Ich finde, in diesem Roman ist für Jeden etwas dabei – es ist sowohl interessant, spannend und auch tragisch-romantisch. Die Handlung bietet sehr gute Unterhaltung und macht den Leser gespannt auf die Folgebände.

Autorin: Dani Pettrey, 336 S., Francke Verlag, Paperback, erschienen im: Januar 2015, Originaltitel: Submerged – Alaskan Courage #1

Alaska:
Bailey Craig hat sich geschworen, niemals nach Yancey zurückzukehren. Doch ein mysteriöser Flugzeugabsturz lässt der erfolgreichen Hochschuldozentin keine andere Wahl: Sie muss sich den Schatten der Vergangenheit stellen …
Cole McKenna hat keine Angst vor gefährlichen Rettungsmissionen. Auch der Verdacht, dass ein Mörder in seiner Heimatstadt sein Unwesen treiben könnte, versetzt den passionierten Tiefseetaucher nicht in Panik. Doch das Zusammentreffen mit seiner Jugendliebe Bailey Craig lässt das Blut in seinen Adern stocken.
Gut, dass Cole den ganzen McKenna-Clan an seiner Seite weiß. Zusammen mit seinen Geschwistern und dem Polizisten Landon versucht er Licht in die rätselhaften Vorfälle in Yancey zu bringen … nicht ahnend, dass er sich damit in wilde Wasser begibt – und Bailey gleich mit.

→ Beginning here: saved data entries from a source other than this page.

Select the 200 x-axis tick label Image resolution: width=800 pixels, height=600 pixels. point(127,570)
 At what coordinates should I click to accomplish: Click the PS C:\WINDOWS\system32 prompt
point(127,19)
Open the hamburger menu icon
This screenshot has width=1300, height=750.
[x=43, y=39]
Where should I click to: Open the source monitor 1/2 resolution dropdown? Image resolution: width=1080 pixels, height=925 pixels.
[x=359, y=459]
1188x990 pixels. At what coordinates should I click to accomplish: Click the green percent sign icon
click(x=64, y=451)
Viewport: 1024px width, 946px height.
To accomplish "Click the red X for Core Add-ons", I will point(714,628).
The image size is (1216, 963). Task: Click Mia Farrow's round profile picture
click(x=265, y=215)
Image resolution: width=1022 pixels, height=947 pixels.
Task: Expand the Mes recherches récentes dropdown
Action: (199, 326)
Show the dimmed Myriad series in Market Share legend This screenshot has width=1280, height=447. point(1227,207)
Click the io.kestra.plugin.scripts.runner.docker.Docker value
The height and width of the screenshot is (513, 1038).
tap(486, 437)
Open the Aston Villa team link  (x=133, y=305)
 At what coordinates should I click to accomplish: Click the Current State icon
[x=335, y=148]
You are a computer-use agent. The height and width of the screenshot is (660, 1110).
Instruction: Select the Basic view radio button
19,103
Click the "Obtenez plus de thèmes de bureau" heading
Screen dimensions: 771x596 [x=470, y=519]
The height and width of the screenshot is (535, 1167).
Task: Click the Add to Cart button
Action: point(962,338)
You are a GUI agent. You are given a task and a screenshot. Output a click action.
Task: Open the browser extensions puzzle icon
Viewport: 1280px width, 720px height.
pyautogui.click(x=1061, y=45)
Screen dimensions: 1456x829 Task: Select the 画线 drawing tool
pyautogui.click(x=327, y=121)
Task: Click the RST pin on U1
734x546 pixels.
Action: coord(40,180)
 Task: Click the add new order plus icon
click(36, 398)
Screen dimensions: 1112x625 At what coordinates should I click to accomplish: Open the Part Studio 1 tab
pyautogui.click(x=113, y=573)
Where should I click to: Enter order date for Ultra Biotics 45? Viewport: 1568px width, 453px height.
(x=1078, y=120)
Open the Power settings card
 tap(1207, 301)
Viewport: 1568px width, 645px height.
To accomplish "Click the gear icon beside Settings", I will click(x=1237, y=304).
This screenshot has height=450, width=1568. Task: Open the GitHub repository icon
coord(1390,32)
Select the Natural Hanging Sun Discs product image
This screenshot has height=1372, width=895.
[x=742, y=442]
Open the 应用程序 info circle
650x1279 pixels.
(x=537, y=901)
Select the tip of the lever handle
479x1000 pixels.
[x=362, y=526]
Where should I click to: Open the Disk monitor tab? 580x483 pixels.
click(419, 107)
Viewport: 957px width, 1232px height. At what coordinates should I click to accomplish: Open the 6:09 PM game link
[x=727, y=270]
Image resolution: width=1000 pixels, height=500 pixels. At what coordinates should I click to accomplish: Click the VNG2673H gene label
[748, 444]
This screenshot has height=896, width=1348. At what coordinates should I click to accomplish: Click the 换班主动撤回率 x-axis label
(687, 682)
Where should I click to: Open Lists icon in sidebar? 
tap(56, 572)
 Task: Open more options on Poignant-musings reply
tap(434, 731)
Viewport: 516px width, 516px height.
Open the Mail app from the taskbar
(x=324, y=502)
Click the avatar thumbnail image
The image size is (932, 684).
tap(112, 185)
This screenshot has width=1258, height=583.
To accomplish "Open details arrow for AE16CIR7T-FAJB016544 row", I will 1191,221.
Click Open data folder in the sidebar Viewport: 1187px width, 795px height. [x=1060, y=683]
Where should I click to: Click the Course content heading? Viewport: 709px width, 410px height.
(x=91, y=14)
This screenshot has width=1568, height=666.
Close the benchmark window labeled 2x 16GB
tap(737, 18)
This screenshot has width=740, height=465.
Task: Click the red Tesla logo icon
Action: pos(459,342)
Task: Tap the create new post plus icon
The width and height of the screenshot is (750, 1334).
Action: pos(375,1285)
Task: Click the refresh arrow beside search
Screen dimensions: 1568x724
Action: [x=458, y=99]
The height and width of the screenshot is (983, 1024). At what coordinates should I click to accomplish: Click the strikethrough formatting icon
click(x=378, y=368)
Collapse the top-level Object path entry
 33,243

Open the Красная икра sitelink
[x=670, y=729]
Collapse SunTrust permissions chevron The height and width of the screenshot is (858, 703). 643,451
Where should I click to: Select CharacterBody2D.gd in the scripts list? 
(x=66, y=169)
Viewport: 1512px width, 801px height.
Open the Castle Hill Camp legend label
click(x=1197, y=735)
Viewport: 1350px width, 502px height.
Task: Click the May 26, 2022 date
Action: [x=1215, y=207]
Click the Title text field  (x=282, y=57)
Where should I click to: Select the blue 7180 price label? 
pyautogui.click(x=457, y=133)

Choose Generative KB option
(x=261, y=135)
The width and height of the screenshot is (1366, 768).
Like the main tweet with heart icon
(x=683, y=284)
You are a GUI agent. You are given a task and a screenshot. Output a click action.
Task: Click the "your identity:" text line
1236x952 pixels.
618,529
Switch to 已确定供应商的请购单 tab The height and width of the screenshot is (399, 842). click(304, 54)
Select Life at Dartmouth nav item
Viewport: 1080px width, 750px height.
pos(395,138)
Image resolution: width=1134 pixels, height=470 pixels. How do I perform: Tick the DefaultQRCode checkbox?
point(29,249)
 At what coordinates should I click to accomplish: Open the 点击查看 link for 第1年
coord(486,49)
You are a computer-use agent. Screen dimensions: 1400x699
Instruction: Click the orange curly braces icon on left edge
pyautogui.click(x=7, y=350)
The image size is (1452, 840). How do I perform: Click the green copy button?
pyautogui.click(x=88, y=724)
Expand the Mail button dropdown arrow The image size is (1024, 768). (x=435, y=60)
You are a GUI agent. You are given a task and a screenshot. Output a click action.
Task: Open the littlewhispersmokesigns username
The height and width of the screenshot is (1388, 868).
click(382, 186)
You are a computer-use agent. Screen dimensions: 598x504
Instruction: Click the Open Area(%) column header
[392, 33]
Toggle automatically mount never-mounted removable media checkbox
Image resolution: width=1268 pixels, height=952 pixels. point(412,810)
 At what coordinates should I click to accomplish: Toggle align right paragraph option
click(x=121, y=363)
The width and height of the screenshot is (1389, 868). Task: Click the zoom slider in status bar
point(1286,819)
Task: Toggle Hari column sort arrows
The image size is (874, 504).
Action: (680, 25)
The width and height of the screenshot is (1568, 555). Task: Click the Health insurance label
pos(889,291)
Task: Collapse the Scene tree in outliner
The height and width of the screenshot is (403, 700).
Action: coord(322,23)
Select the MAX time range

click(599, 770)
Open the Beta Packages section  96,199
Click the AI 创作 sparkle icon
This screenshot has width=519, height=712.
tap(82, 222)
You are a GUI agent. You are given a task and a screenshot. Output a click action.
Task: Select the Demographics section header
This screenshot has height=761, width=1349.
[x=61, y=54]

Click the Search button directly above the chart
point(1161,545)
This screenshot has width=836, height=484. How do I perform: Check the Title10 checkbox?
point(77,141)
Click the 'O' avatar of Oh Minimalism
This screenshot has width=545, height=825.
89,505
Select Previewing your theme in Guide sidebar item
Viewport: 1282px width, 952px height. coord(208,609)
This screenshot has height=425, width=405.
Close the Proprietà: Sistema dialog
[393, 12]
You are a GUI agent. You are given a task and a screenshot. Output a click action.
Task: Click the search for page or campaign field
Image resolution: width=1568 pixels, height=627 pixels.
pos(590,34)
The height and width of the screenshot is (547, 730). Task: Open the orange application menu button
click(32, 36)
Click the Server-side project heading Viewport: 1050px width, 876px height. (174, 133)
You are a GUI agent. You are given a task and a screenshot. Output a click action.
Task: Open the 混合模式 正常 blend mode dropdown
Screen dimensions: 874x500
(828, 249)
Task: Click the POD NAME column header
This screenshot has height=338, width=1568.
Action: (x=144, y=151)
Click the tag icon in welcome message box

Der Einstieg fängt nicht – wie es meistens der Fall ist – ganz ruhig an, wo nach und nach immer mehr Personen auf der Bildfläche erscheinen und vorgestellt werden. Diese Geschichte beginnt mit einem Unfall. Als Leser wird man gleich mitten ins Geschehen hineingeworfen, weswegen man anfangs etwas verwirrt ist, da man die Charaktere noch nicht kennt und nicht weiß, wo man gelandet ist. Doch ich fand das nicht weiter schlimm, denn nach einigen Seiten fiel es mir nicht mehr besonders schwer, Personen zuzuordnen und zu verstehen, was passiert ist.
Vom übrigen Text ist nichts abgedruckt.